The mountain lion is the only wide-ranging, long-tailed wild cat in North America. Most of the United States knows this cat as puma, mountain lion, or cougar (cougar is a mix of French and a Tupi Indian word). The mountain lion goes by many other names: east of the Mississippi — panther, painter, and catamount (short for ‘cat of the mountains'). To scientists, it is known as Puma concolor, or "cat all of one color." The mountain lion's coloring can range from a tawny brown to a reddish brown, depending on where the lion lives.
The mountain lion's face is very "housecat-like," and it even purrs. The mountain lion uses its long, thick tail for balance (during a prey chase, or climbing trees). A mountain lion has been documented leaping 18 feet vertically and 45 feet horizontally. The lion has retractable claws used for killing prey and climbing trees. Mountain lions can live up 10 to 12 years in the wild. Adult males can weigh 160 pounds, with females weighing an average of 100 pounds. From nose to tip of tail the lion measures up to eight feet. Lions are found throughout the western United States, Rocky Mountains, parts of Canada, Texas and (remnant populations) in Florida. Population numbers have been reduced drastically due to encroachment and predator control programs.

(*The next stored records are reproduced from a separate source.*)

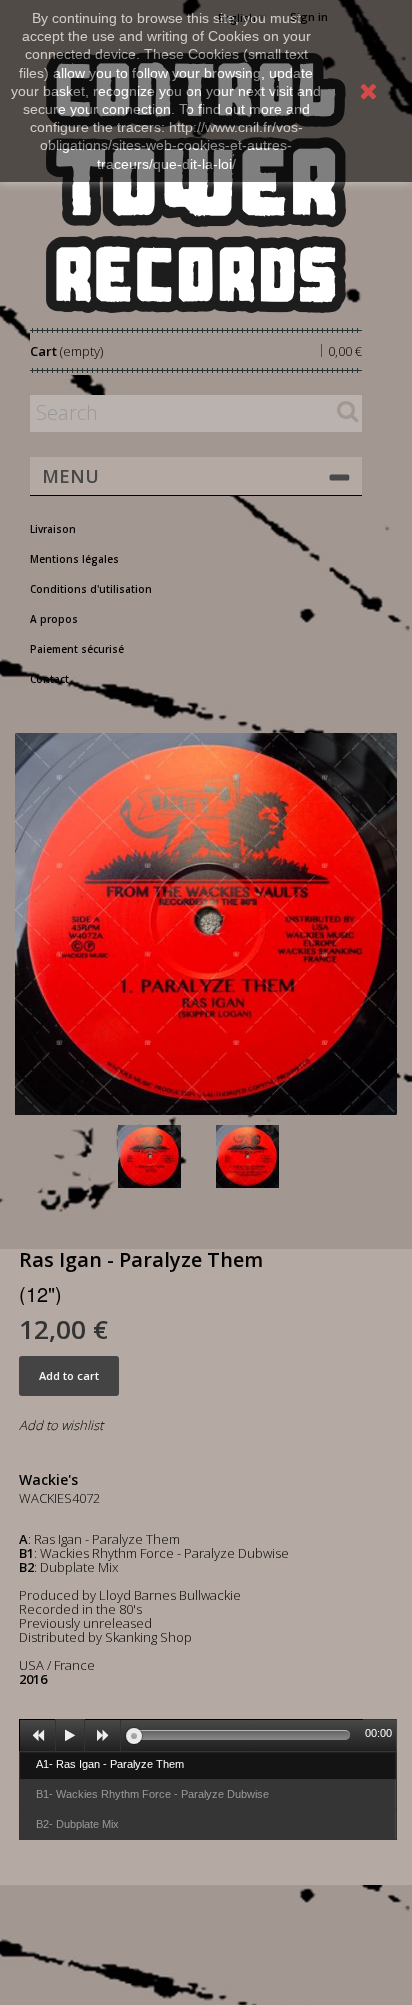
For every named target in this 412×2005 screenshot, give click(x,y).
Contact (49, 679)
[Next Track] (103, 1736)
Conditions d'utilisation (91, 589)
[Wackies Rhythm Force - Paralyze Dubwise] (261, 1156)
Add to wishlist (61, 1425)
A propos (54, 619)
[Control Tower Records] (196, 182)
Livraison (53, 529)
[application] (208, 1735)
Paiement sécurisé (77, 649)
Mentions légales (74, 559)
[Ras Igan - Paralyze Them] (163, 1156)
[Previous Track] (38, 1736)
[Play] (70, 1736)
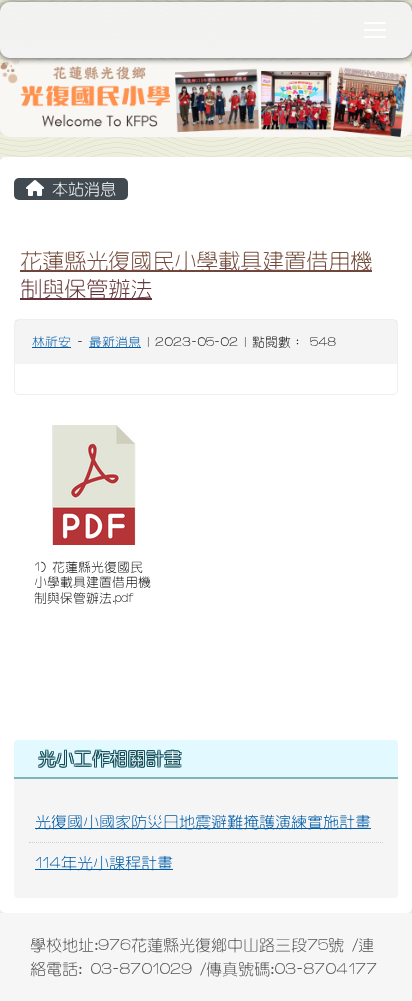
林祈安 (51, 342)
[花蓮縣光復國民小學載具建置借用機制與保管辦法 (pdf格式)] (94, 485)
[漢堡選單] (375, 30)
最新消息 (115, 342)
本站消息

In Boulder County, mountain lions can be found in a variety of habitats, such as mixed deciduous/coniferous forests, riparian areas and rocky foothills country. A male mountain lion's territory may cover 100 square miles; however, in Boulder County this is probably not the case. Less available habitat and concentrated food sources (mule deer) may lessen territory size. Inside one male's territory, there may be two or three female lions sharing the area. The ranges of male lions never overlap. Mountain lions use "scrapes" (small piles of leaves, pine needles, and other debris) that are soaked in urine to establish boundaries of territory.
Mountain lions are solitary and seldom come together. When they do, it is usually to mate. Females mate every two years, with breeding taking place during any season. The male plays no part in rearing of the young. Gestation is about three months, with one to six (usually two or three) kittens in the litter. Kittens have spots and are blind at birth. They can begin to play when they are 10 days old and will visit the mother's kill at six weeks. After two months, the family leaves the den and at six months the kittens lose their spots. The young can remain with the mother until 18 months of age, at which time they must find their own territory.
A mountain lion's diet consists mainly of deer and elk. They can also eat mice, rabbits, squirrels, porcupines, raccoons, coyotes and grasshoppers. A mountain lion will generally not eat carrion. Domestic livestock may be hunted and consumed. Contrary to popular myth, lions don't sit in trees and jump down on people or prey. The cat will stalk its prey on the ground, or use a high spot to look for potential prey. A mountain lion will usually catch only one out of three deer that it chases. Any uneaten parts of a carcass may be covered with pine needles, leaves and other debris for later feeding. This is called a cache. Cougars eat about one deer every one to two weeks. Cougars eat weak or diseased animals and keep deer populations scattered, preventing overgrazing.
Adult mountain lions have no enemies other than humans. Generally, all the large carnivores (bears, wolves, lions) avoid confrontations with each other in the wild. Predator Control: As recently as 1960, hunters were paid a $50 bounty on the hide of a mountain lion. Now, they are considered a beautiful, powerful predator that plays an important role in the ecosystem. There is no exact count of mountain lions in Boulder County, so reported sightings are an important measure of the population.